## Begin SUPPLIED MATERIAL

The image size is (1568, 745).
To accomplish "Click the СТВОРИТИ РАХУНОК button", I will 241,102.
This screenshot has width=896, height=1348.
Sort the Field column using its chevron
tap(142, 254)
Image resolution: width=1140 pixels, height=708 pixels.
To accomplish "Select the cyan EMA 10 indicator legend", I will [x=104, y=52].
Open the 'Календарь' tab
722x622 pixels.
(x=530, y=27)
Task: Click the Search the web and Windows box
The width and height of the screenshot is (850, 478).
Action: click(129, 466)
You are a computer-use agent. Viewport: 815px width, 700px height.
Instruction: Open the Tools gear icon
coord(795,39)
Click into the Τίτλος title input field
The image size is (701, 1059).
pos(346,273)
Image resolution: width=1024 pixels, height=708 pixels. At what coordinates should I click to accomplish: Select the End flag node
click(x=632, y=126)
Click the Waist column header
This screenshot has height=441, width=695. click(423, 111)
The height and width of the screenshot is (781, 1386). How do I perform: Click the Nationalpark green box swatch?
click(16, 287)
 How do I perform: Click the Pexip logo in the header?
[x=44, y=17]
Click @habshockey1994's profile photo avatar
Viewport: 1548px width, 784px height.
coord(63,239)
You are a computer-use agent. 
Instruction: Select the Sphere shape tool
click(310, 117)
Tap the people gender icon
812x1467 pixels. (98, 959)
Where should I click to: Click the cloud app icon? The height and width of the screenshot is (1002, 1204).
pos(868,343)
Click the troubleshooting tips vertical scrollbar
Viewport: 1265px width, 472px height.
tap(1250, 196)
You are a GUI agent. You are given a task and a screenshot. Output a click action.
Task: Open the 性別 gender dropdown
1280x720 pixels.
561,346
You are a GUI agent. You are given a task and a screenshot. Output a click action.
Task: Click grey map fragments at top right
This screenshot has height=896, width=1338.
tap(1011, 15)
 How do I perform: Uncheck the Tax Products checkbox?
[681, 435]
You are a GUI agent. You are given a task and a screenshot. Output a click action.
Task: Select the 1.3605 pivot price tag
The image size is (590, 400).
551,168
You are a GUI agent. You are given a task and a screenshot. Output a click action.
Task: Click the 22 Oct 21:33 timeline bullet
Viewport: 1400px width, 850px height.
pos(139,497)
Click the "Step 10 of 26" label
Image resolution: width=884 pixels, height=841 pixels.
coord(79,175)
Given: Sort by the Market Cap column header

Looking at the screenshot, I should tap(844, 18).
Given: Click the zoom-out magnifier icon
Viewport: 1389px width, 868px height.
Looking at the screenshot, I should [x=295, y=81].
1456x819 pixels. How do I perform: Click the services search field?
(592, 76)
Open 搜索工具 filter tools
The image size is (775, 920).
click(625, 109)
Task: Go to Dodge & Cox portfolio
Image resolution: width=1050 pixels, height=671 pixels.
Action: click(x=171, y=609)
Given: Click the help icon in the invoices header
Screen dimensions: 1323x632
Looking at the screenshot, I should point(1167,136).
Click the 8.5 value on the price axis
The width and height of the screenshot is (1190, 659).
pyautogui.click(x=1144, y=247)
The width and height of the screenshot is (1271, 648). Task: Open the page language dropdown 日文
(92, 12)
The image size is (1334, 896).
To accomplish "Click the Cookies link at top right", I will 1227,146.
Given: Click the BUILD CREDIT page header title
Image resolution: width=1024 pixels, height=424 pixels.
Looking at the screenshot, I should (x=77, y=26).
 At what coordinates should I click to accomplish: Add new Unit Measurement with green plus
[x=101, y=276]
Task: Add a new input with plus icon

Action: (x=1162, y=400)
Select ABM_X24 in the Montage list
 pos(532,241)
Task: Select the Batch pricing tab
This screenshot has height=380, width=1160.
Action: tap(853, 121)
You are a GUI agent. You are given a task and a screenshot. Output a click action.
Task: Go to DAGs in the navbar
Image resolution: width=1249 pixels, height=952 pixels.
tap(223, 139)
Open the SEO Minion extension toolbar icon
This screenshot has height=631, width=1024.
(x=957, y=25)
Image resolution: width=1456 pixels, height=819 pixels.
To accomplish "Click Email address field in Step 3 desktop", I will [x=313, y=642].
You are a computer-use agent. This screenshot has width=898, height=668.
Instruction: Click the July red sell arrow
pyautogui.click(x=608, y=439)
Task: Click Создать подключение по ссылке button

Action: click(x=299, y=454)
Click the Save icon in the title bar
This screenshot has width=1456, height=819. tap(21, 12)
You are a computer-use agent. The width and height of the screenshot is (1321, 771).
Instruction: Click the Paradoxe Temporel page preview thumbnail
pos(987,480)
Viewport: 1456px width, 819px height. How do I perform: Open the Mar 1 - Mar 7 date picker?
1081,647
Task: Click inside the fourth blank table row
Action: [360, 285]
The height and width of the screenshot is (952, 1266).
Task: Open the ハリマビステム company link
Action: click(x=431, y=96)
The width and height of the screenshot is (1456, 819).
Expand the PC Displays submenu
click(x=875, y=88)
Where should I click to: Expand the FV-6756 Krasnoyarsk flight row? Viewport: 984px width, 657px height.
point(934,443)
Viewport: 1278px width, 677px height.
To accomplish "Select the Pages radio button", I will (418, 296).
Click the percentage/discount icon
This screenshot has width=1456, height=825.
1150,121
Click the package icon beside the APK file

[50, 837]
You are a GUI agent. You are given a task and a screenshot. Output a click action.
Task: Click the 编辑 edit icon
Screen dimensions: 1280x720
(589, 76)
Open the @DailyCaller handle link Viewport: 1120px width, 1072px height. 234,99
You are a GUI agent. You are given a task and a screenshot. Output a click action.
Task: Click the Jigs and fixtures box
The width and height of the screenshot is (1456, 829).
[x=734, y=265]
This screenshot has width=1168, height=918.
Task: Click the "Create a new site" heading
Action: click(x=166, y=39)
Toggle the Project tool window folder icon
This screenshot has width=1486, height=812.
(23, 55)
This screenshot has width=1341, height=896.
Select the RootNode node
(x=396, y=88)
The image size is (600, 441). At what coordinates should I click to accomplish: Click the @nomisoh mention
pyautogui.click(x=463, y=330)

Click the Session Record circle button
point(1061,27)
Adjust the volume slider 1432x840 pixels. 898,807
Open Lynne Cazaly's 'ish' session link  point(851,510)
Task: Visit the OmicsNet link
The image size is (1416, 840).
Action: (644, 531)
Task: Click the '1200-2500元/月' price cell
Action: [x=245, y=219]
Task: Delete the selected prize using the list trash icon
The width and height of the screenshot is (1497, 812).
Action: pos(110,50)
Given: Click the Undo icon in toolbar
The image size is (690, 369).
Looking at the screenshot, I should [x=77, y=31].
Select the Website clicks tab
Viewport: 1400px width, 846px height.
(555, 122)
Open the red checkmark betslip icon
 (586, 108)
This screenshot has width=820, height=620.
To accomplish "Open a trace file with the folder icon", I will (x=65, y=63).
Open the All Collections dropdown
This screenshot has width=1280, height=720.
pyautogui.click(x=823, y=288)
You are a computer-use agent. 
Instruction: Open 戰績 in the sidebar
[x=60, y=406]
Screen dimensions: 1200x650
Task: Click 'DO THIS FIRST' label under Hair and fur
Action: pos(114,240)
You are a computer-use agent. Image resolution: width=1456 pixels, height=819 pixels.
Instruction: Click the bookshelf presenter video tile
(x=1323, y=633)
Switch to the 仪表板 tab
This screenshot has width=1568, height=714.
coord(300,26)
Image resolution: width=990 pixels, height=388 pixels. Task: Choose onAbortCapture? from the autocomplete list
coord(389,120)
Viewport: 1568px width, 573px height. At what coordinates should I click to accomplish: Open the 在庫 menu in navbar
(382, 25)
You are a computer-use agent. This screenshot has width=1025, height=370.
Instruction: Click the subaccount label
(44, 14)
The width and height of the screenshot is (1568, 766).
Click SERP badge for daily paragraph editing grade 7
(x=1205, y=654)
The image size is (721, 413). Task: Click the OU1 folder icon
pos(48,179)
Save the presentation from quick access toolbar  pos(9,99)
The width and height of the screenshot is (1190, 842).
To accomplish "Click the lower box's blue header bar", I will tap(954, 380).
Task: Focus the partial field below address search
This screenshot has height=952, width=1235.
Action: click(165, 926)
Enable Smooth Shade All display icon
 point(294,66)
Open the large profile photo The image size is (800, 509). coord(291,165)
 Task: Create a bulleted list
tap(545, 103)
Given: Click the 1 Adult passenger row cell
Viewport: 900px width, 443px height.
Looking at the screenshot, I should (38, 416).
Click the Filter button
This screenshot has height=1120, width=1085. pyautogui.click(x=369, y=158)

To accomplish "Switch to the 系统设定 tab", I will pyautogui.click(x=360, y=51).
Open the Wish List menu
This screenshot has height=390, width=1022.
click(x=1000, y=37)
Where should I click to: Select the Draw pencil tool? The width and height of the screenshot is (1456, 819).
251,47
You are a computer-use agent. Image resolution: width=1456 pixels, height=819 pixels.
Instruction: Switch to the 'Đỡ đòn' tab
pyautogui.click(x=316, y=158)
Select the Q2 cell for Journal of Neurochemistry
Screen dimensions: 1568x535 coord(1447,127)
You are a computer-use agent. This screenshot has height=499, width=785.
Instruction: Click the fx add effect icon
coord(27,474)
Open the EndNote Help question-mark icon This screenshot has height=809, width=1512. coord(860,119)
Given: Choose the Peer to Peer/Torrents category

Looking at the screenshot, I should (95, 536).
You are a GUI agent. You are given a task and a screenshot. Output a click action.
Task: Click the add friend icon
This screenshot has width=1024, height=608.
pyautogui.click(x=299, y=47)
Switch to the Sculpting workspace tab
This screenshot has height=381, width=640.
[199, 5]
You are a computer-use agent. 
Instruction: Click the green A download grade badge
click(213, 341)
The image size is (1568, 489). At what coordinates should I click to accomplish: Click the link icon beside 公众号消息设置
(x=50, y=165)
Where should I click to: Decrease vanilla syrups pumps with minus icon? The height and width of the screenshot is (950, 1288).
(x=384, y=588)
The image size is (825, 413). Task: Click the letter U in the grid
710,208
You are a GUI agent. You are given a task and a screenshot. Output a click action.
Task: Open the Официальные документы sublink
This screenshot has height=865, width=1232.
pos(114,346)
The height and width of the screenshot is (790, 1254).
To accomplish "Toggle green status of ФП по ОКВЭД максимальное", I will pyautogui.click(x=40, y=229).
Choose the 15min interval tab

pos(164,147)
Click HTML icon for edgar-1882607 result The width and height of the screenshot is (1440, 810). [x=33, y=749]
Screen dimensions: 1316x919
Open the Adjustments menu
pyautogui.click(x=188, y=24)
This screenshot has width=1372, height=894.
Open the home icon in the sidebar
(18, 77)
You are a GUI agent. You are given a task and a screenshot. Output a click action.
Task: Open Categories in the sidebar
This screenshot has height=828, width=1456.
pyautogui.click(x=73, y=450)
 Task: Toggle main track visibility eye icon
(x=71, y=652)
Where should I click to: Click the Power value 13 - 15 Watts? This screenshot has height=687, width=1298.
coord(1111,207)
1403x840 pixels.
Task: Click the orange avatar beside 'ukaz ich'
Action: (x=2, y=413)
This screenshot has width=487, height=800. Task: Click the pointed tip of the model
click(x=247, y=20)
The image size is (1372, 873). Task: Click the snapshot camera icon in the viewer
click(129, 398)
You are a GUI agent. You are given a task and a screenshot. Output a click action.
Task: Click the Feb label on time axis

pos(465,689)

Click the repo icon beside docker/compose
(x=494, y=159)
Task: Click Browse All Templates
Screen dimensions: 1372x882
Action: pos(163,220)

## End SUPPLIED MATERIAL

**WHAT THIS TASK INVOLVES:** Please gather every line of the material above that contains the string "value", and copy each one.

**FINISHED TASK:**
Click the 8.5 value on the price axis
Where should I click to: Click the Power value 13 - 15 Watts? This screenshot has height=687, width=1298.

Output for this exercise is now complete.